§ **Records for the exercise**:
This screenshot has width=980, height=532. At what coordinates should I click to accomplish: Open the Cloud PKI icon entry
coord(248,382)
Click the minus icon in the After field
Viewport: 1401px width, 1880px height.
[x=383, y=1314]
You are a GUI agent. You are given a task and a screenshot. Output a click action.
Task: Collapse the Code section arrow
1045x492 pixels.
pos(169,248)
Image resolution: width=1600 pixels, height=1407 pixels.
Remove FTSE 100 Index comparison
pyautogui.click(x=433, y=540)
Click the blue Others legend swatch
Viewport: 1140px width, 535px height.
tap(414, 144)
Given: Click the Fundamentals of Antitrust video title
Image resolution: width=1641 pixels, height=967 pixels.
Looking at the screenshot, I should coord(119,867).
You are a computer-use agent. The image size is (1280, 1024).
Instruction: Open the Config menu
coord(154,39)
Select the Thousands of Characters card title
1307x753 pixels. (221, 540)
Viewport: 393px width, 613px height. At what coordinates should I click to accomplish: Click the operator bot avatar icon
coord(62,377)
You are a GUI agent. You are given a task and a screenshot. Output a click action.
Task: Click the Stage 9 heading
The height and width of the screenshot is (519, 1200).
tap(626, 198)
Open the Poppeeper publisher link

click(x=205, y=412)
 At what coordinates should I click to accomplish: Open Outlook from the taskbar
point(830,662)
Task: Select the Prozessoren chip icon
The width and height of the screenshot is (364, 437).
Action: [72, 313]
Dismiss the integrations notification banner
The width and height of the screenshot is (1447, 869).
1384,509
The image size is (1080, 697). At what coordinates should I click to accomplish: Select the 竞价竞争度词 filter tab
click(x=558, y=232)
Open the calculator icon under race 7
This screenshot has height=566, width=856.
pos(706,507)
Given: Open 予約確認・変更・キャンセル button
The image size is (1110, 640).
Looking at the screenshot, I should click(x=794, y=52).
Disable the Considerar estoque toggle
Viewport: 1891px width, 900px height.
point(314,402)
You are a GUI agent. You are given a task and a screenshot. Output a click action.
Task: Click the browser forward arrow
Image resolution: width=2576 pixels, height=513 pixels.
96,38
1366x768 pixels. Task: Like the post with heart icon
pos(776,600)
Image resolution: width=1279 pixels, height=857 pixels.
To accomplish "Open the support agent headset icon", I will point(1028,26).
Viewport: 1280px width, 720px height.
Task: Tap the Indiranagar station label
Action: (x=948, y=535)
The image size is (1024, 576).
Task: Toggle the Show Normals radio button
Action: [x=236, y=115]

§ **About this task**: Start with the line above that contains "Given: Click the" and stop after the line that contains "Task: Click the Stage 9 heading". Output those lines exactly, and only those.

§ **Response for this exercise**:
Given: Click the Fundamentals of Antitrust video title
Image resolution: width=1641 pixels, height=967 pixels.
Looking at the screenshot, I should coord(119,867).
You are a computer-use agent. The image size is (1280, 1024).
Instruction: Open the Config menu
coord(154,39)
Select the Thousands of Characters card title
1307x753 pixels. (221, 540)
Viewport: 393px width, 613px height. At what coordinates should I click to accomplish: Click the operator bot avatar icon
coord(62,377)
You are a GUI agent. You are given a task and a screenshot. Output a click action.
Task: Click the Stage 9 heading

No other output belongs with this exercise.